Reproduce the full listing below word for word, from its first line to its last.
-- start of Extracted entries --
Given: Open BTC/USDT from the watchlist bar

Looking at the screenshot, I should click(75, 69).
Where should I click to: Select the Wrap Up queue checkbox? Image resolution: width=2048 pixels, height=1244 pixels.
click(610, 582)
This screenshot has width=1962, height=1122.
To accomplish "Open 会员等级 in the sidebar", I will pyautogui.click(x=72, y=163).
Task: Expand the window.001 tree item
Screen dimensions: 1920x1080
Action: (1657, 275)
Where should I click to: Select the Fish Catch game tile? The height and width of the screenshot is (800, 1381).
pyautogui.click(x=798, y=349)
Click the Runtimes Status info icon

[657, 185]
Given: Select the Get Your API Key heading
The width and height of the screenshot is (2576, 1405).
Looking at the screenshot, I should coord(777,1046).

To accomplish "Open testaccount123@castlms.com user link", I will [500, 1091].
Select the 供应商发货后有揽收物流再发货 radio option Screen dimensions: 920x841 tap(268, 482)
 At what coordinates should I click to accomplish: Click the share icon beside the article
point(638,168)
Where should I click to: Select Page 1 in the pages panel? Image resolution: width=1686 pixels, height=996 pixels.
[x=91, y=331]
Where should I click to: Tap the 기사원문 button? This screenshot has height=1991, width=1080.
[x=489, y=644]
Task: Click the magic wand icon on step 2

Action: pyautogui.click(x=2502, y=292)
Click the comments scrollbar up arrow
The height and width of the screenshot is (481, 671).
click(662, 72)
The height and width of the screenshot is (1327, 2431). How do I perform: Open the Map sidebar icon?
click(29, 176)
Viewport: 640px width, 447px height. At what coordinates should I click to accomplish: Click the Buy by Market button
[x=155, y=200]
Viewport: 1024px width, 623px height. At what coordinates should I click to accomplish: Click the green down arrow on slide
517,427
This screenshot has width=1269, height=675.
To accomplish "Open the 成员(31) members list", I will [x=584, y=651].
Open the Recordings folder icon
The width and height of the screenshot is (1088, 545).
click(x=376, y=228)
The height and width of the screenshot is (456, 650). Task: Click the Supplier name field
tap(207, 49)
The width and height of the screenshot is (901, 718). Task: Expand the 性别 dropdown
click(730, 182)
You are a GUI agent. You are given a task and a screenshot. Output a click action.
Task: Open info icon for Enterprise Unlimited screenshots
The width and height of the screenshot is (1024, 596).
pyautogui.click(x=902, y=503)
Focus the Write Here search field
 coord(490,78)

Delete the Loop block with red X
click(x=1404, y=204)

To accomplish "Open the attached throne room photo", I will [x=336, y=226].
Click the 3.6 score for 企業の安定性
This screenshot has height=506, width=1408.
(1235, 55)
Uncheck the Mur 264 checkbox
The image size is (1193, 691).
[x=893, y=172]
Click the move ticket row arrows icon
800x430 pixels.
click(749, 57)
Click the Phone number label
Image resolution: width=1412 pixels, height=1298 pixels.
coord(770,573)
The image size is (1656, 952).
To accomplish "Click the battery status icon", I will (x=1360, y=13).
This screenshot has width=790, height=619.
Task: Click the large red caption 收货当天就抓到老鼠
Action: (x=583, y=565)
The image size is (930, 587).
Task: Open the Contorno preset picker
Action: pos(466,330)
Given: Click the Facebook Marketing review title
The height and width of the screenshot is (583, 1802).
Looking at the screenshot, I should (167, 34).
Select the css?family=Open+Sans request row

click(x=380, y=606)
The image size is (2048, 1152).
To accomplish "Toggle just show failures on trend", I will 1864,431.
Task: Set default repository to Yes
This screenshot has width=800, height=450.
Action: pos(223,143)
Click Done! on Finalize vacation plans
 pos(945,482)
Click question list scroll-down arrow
-- end of Extracted entries --
> **Answer to this exercise**
Given: Open BTC/USDT from the watchlist bar

Looking at the screenshot, I should click(75, 69).
Where should I click to: Select the Wrap Up queue checkbox? Image resolution: width=2048 pixels, height=1244 pixels.
click(610, 582)
This screenshot has width=1962, height=1122.
To accomplish "Open 会员等级 in the sidebar", I will pyautogui.click(x=72, y=163).
Task: Expand the window.001 tree item
Screen dimensions: 1920x1080
Action: (1657, 275)
Where should I click to: Select the Fish Catch game tile? The height and width of the screenshot is (800, 1381).
pyautogui.click(x=798, y=349)
Click the Runtimes Status info icon

[657, 185]
Given: Select the Get Your API Key heading
The width and height of the screenshot is (2576, 1405).
Looking at the screenshot, I should coord(777,1046).

To accomplish "Open testaccount123@castlms.com user link", I will [500, 1091].
Select the 供应商发货后有揽收物流再发货 radio option Screen dimensions: 920x841 tap(268, 482)
 At what coordinates should I click to accomplish: Click the share icon beside the article
point(638,168)
Where should I click to: Select Page 1 in the pages panel? Image resolution: width=1686 pixels, height=996 pixels.
[x=91, y=331]
Where should I click to: Tap the 기사원문 button? This screenshot has height=1991, width=1080.
[x=489, y=644]
Task: Click the magic wand icon on step 2

Action: pyautogui.click(x=2502, y=292)
Click the comments scrollbar up arrow
The height and width of the screenshot is (481, 671).
click(662, 72)
The height and width of the screenshot is (1327, 2431). How do I perform: Open the Map sidebar icon?
click(29, 176)
Viewport: 640px width, 447px height. At what coordinates should I click to accomplish: Click the Buy by Market button
[x=155, y=200]
Viewport: 1024px width, 623px height. At what coordinates should I click to accomplish: Click the green down arrow on slide
517,427
This screenshot has width=1269, height=675.
To accomplish "Open the 成员(31) members list", I will [x=584, y=651].
Open the Recordings folder icon
The width and height of the screenshot is (1088, 545).
click(x=376, y=228)
The height and width of the screenshot is (456, 650). Task: Click the Supplier name field
tap(207, 49)
The width and height of the screenshot is (901, 718). Task: Expand the 性别 dropdown
click(730, 182)
You are a GUI agent. You are given a task and a screenshot. Output a click action.
Task: Open info icon for Enterprise Unlimited screenshots
The width and height of the screenshot is (1024, 596).
pyautogui.click(x=902, y=503)
Focus the Write Here search field
 coord(490,78)

Delete the Loop block with red X
click(x=1404, y=204)

To accomplish "Open the attached throne room photo", I will [x=336, y=226].
Click the 3.6 score for 企業の安定性
This screenshot has height=506, width=1408.
(1235, 55)
Uncheck the Mur 264 checkbox
The image size is (1193, 691).
[x=893, y=172]
Click the move ticket row arrows icon
800x430 pixels.
click(749, 57)
Click the Phone number label
Image resolution: width=1412 pixels, height=1298 pixels.
coord(770,573)
The image size is (1656, 952).
To accomplish "Click the battery status icon", I will (x=1360, y=13).
This screenshot has width=790, height=619.
Task: Click the large red caption 收货当天就抓到老鼠
Action: (x=583, y=565)
The image size is (930, 587).
Task: Open the Contorno preset picker
Action: pos(466,330)
Given: Click the Facebook Marketing review title
The height and width of the screenshot is (583, 1802).
Looking at the screenshot, I should (167, 34).
Select the css?family=Open+Sans request row

click(x=380, y=606)
The image size is (2048, 1152).
To accomplish "Toggle just show failures on trend", I will 1864,431.
Task: Set default repository to Yes
This screenshot has width=800, height=450.
Action: pos(223,143)
Click Done! on Finalize vacation plans
 pos(945,482)
Click question list scroll-down arrow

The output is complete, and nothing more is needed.